Bará

Regions with significant populations
- Colombia: 1,008 (2018)
- Brazil: 30 (2014)

Languages
- Waimajã

Religion
- Traditional religion

Related ethnic groups
- Tucano, Tuyuca, and Barasana

= Bará people =

Indigenous people of Colombia and Brazil

The Bará (also called Waímajã and Waípinõmakã) are an Indigenous people originating from the northwest of the Amazon rainforest, which lives in the headwaters of the Tiquié River, above the village of Trinidad and in the upper Igarapé Inambú (tributary of the Papurí River that goes to the Vaupés River) and the upper Colorado and Lobo (tributaries of Pira-Paraná that goes to Apaporis).

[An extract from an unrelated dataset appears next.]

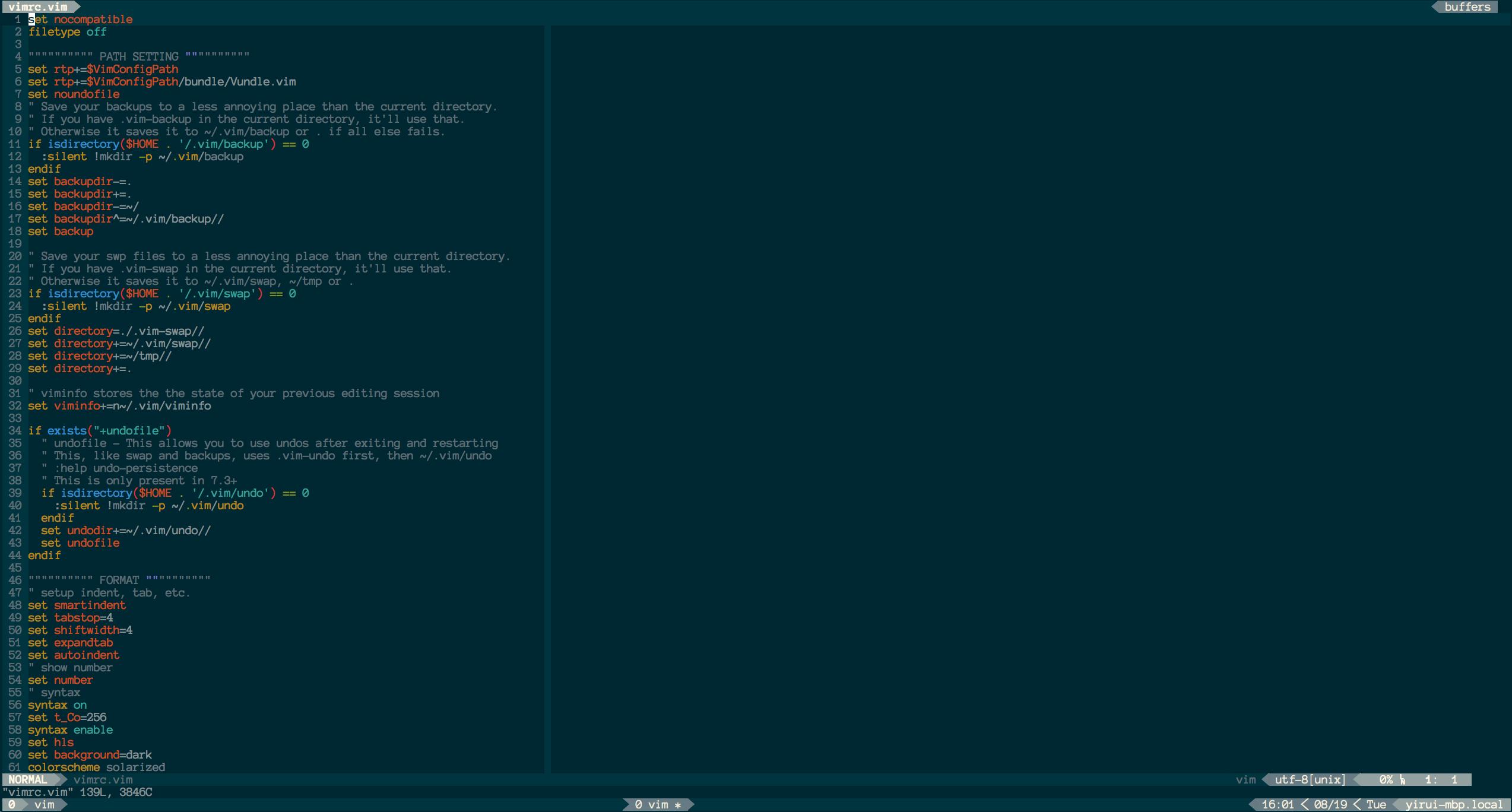The width and height of the screenshot is (1512, 812).
Task: Click the utf-8[unix] encoding segment
Action: pyautogui.click(x=1310, y=779)
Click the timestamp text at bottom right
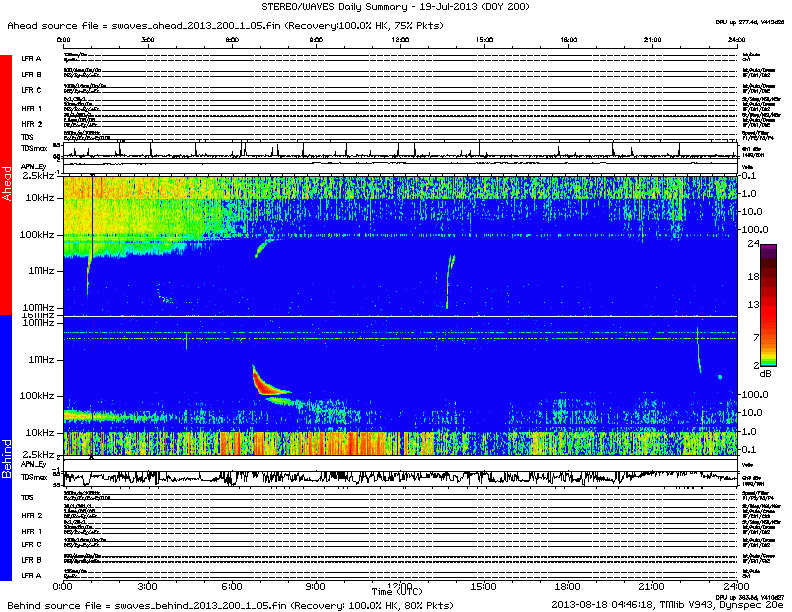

The Bará are an exogamous phratry identified as "pez people" (Waí mahã) and conformed to eight patrilineal clans. They form part of a regional cultural system of linguistically differentiated exogamous phratries. They speak an Eastern Toucan language, as well as the languages of exogamous ethnic groups or phratries, which form part of this regional system of the Vaupés, based on marriage exchange between them. The wives and mothers of each, as well as the husbands, and children of the sisters of the members of a phratry or linguistic unit do not belong to the same. In practice each person speaks several languages, in addition to the language of their unit or fraternity.

==Social organization==
The Bará live in communal houses or "malocas" 20 m wide by 40 m long, with a main door to the north, for men and another to the south for women, with a central area used for dances.

==Culture==
The economy of the Bará combines shifting agriculture, hunting and fishing. The main crop of the chagra is cassava, next to which they plant various species. They complement the diet with the collection of wild fruits and insects. The women are in charge of the pottery and the men the basket weaving. They are skilled makers of carrying baskets and canoes. Currently they are the main specialists in the making of feather decorations used in large ceremonies.

An important ritual is the dabucuri, during which visitors arrive with meat and fish and the hosts offer them cassava chicha, an important manifestation of reciprocity in which the sacred instrument, the yurupari, is played, as in the initiation ritual of men.